Problem> Transcribe the entries exactly as given and skip whatever images they hold.
Record set section start
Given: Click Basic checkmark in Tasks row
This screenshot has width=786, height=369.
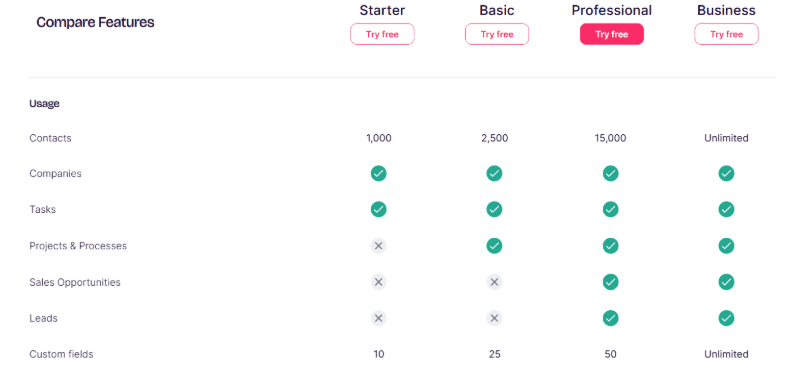Looking at the screenshot, I should [x=494, y=209].
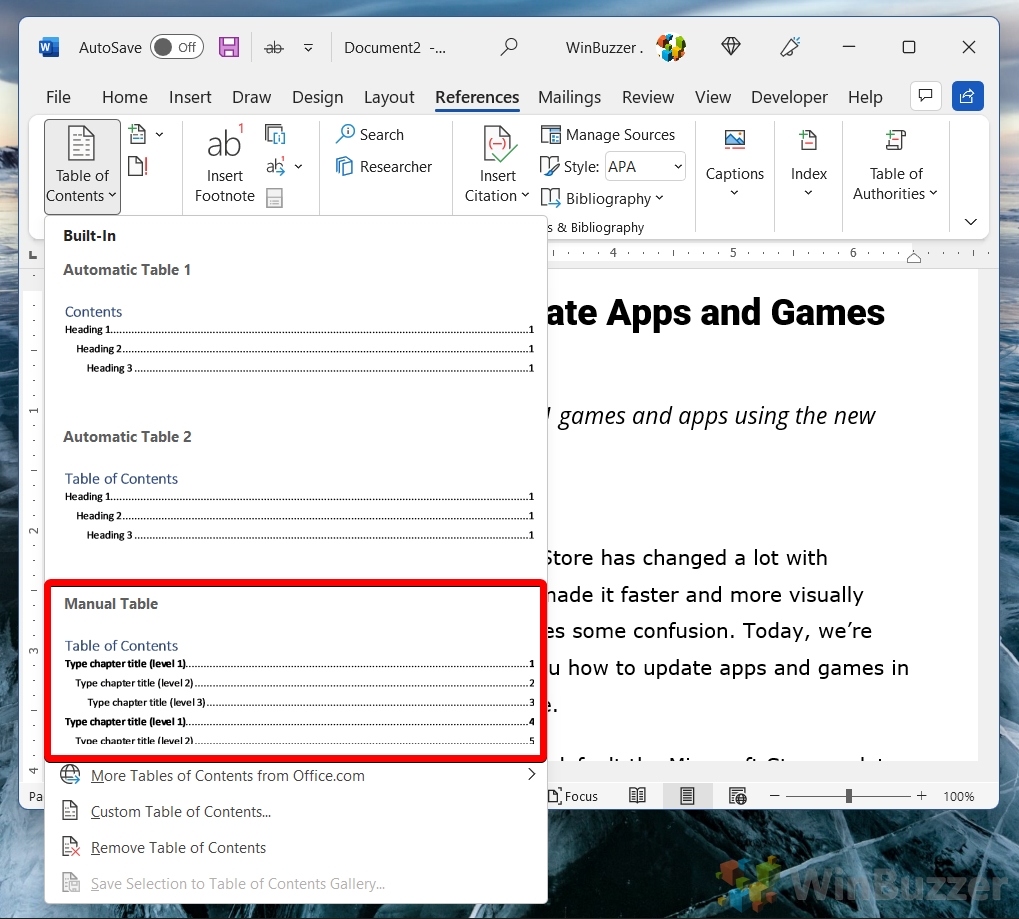Open More Tables of Contents from Office.com
The image size is (1019, 919).
pyautogui.click(x=227, y=776)
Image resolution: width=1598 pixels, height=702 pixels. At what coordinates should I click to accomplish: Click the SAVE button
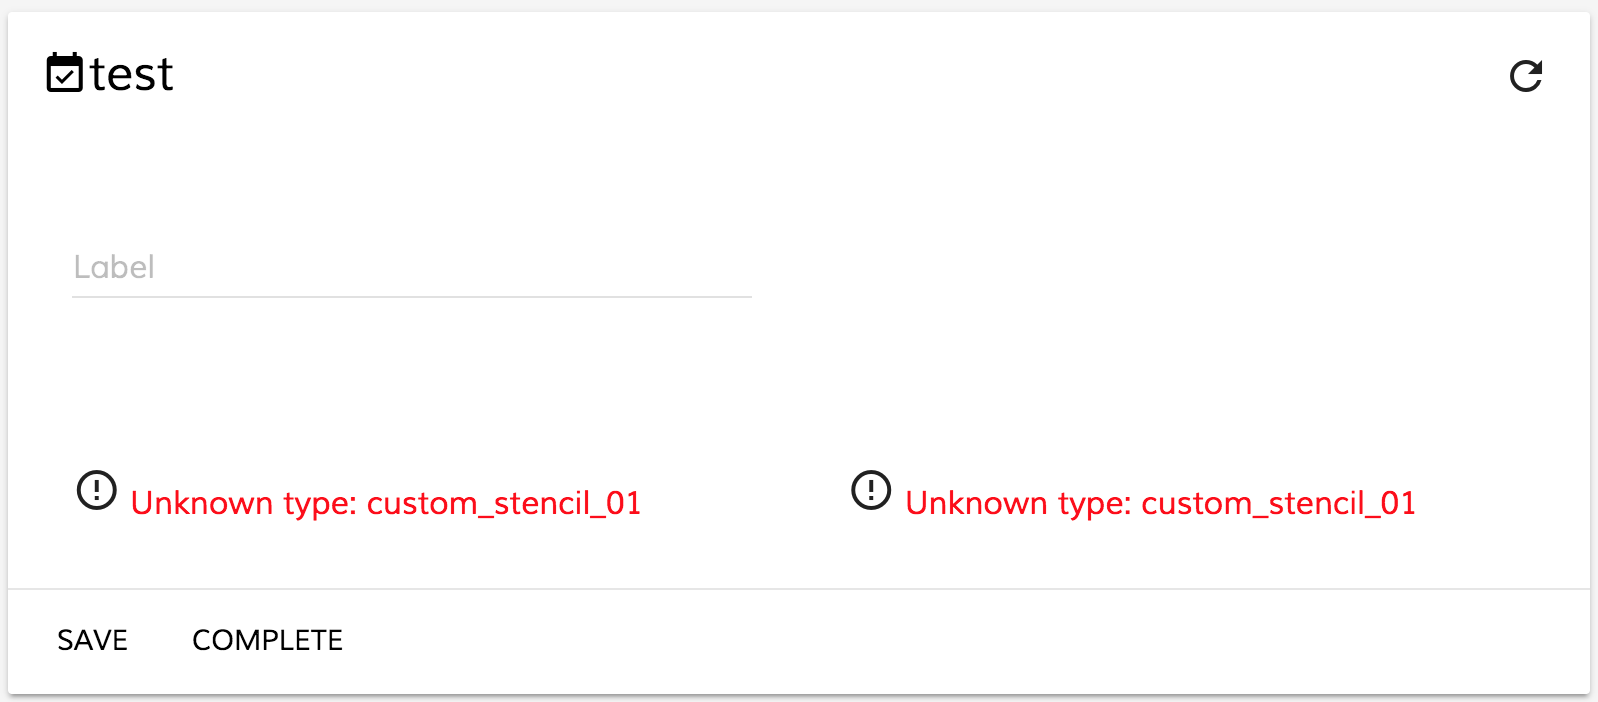pyautogui.click(x=92, y=640)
Record set section end
Response area>
Given: Click Basic checkmark in Tasks row
This screenshot has width=786, height=369.
Looking at the screenshot, I should [x=494, y=209].
Open More Tables of Contents from Office.com
The image size is (1019, 919).
pyautogui.click(x=227, y=776)
Image resolution: width=1598 pixels, height=702 pixels. At what coordinates should I click to accomplish: Click the SAVE button
pyautogui.click(x=92, y=640)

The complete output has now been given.